O ato de vitimismo do governador é tão flagrante quanto o despreparo do Estado em lidar com tragédias naturais. Em Lajeado, no Vale do Taquari, um homem procura pela esposa e os dois filhos bebês que foram levados pela correnteza na terça-feira (5). De acordo com Miguel Bieleski, a família subiu para o telhado da casa invadida pelas águas por volta das 12h. Quando o socorro apareceu, cinco horas depois, a água já havia levado a casa e sua família, que ele se culpa por não ter conseguido segurar. O tempo de resposta do Estado é, de fato, questão de vida ou morte.
A bem da verdade, a maior parte do país praticamente não conta com nenhum tipo de preparo para prevenir ou agir com agilidade de modo a conter perdas. Assim como o Rio Grande do Sul, São Sebastião (SP), meses atrás, e Recife (PE), no ano passado, o Estado falhou. Quantos precisarão morrer para que esse trabalho seja feito? De acordo com um estudo do Banco Mundial, de 1991 a 2021, foram 4.374 mortes, 8,25 milhões de desabrigados e 98,57 milhões de afetados – a maioria no Rio Grande do Sul, Santa Catarina e em Minas Gerais.

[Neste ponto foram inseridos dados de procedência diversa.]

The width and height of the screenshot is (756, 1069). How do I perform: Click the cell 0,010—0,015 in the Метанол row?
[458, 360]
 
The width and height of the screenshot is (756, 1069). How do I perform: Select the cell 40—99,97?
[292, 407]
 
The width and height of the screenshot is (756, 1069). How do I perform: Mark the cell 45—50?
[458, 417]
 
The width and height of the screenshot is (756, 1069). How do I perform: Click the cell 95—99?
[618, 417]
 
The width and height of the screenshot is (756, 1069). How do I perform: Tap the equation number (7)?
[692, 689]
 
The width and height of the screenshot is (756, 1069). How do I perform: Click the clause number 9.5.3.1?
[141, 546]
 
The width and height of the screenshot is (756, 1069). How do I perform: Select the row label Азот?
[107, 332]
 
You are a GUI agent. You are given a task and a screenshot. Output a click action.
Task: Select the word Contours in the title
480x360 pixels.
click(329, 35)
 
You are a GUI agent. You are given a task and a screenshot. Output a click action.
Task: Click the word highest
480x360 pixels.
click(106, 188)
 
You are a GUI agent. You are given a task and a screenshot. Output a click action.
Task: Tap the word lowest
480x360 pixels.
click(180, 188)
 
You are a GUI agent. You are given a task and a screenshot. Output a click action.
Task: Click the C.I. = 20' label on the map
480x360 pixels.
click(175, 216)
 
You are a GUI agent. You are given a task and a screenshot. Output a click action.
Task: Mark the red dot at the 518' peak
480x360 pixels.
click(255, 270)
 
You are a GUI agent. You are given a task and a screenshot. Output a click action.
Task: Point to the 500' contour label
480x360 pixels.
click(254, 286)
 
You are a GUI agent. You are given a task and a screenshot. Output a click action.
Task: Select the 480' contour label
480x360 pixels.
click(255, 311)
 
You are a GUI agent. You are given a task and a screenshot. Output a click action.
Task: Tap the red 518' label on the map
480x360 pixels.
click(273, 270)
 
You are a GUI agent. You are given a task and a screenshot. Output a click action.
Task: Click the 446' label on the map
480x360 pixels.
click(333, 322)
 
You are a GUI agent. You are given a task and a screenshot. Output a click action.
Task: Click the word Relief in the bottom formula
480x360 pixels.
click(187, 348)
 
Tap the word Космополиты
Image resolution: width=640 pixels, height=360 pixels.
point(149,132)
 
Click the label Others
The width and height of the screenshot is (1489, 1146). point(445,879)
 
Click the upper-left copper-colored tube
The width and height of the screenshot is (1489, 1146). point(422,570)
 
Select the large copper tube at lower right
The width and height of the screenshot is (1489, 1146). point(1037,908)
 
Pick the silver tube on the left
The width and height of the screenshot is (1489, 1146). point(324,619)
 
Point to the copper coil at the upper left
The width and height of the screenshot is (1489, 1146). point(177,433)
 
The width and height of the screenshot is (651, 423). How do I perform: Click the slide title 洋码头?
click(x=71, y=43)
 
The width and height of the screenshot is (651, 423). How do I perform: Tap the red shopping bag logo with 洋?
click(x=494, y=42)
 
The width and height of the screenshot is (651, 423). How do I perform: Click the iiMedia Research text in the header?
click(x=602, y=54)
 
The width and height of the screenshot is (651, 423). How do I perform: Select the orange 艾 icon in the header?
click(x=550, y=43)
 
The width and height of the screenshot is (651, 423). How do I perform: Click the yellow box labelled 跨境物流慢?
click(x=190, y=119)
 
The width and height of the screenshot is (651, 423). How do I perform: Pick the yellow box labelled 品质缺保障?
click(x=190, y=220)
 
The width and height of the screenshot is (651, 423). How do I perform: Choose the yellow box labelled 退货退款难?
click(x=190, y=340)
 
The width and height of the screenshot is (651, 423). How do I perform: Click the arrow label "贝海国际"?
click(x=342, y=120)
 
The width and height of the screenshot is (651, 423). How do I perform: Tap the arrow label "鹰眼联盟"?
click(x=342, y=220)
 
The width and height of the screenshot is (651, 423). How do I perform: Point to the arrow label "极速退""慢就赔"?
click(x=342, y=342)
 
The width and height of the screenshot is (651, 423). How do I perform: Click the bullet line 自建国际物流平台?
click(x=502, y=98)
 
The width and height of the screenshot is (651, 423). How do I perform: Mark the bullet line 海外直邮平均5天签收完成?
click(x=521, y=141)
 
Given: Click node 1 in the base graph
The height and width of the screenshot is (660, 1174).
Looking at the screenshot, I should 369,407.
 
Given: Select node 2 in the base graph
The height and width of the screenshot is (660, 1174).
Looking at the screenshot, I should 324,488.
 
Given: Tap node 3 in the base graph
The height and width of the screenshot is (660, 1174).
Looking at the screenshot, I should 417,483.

Em todo o país, a Defesa Civil convive com precariedade, tanto de equipamentos quanto de pessoal. A maioria das cidades sequer contam com equipes dedicadas exclusivamente a esse serviço, que é vital para enfrentar tragédias. Também é necessário investir em planos de gestão de risco norteando a ocupação do solo. Zonas de maior perigo não deveriam receber moradias e, caso haja, deve ser elaborado um projeto de reassentamento, gritam os especialistas, há décadas. Mais simples – e igualmente urgente e eficaz – é contar um sistema de alertas. E não basta distribuir mensagens por celular ou sirenes sem dar orientações prévias à população, que deve saber agir quando um alarme for disparado.
O gasto sempre vem depois
Um levantamento da Confederação Nacional de Municípios (CNM) indica que o Brasil gasta mais recursos para lidar com danos de tragédias naturais do que para preveni-las. Nos últimos 10 anos, foram empregados R$ 401,3 bilhões para reparar prejuízos e apenas R$ 4,9 bilhões em gestão de riscos. É um dado importante de se observar levando em consideração que as mudanças climáticas têm provocado tragédias de forma recorrente.
“O aumento das intempéries é consequência direta do aquecimento global. Além de medidas de prevenção e de auxílio emergencial, é fundamental repensar a política climática global”, pontuou a deputada federal Fernanda Melchionna (PSOL-RS), em visita a cidades gaúchas atingidas pela enchente.
Desde 2009, o Brasil conta com uma Política Nacional sobre Mudança do Clima. O documento orienta sobre a necessidade de agir na mitigação das causas do aquecimento global (como o combate às emissões de gases de efeito estufa) e adaptação, preparando o país para lidar com os efeitos dessas emissões. De lá para cá, quase nada foi feito para implementar essa política.
“Custa muito não se adaptar, custa muito não combater as mudanças do clima. Adaptação não é mais uma opção. Ela é absolutamente necessária. A emergência climática é uma realidade, e a gente tem de lidar com ela. Se a gente não tiver o olhar da justiça climática [nesse processo], a gente poderá condenar algumas comunidades a um estágio de pobreza eterno se a gente não tiver a perspectiva da justiça climática como um pilar da política climática”, diz a secretária nacional de Mudança do Clima, Ana Toni.
Até a manhã desta segunda-feira (11), o ciclone extratropical que atingiu o Rio Grande do Sul contabilizava 46 mortos e 46 desaparecidos. E vai voltar a chover.